Virginia Attorney General Jerry Kilgore commented, “A burning cross is a symbol like no other. It doesn¹t just say. ‘We don’t like you.’ The message is, ‘We are going to do you harm.’”

Kent Scheidegger, legal director of the Criminal Justice Legal Foundation, called the ruling “a victory for race relations in America. … In our history, burning a cross on someone’s front yard is a threat which is not
protected by the First Amendment.”

The Court fashioned its ruling by treating the case of Barry Black differently from the case of Richard Elliott and Jonathan O’Mara, all of whom had been arrested and charged in different cross-burning incidents.

Black was arrested under the Virginia law in 1998 after burning a cross in an open field in connection with a Ku Klux Klan rally. Elliott and O’Mara, by contrast, were arrested in a separate incident in which they burned a cross on the lawn of Elliott’s African-American neighbor.
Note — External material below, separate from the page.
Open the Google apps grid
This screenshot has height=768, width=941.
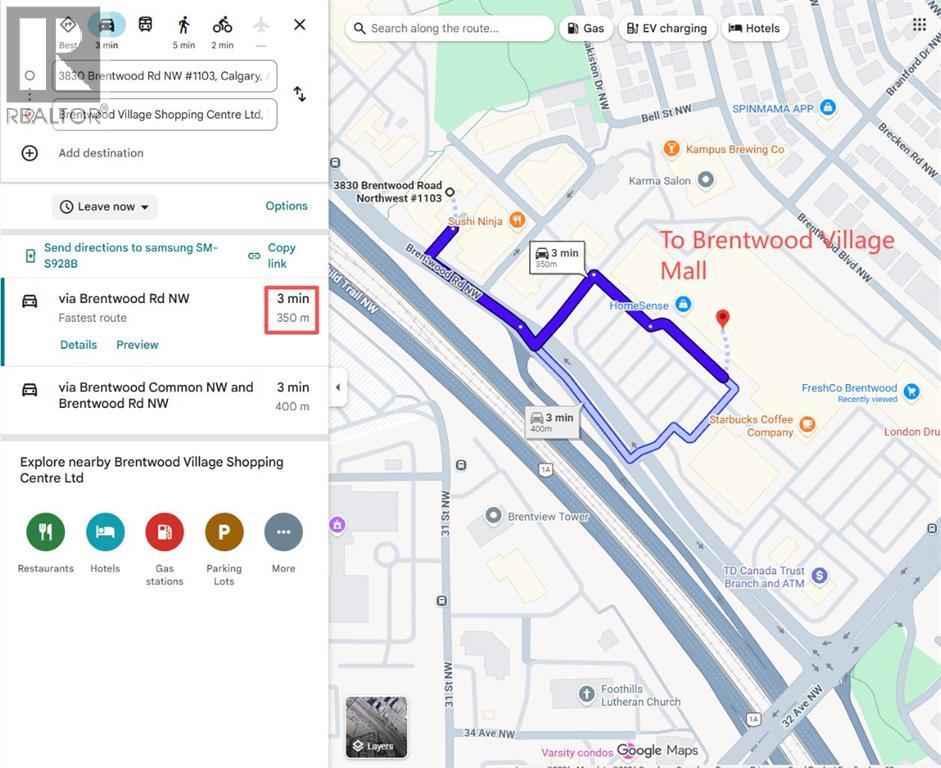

The Virginia Supreme Court struck down the law as it applied to all three defendants, finding that it was “analytically indistinguishable” from the statute invalidated in R.A.V.

But Justice O’Connor found the law objectionable mainly in the case of Black, a Klan leader. Applying the law’s presumption to him, O’Connor suggested, deprived him of the ability to make a defense that he was
“engaged in core political speech.”

As for Elliott and O’Mara, O’Connor said the presumption was never invoked. O’Mara pleaded guilty, and a jury found Elliott guilty without being instructed by the judge on the presumption aspect of the law.

Jurisdictions with anti-cross-burning laws similar to Virginia’s include California, Connecticut, Delaware, Florida, Georgia, Idaho, Montana, North Carolina, South Carolina, South Dakota, Vermont, Washington, and the District of Columbia.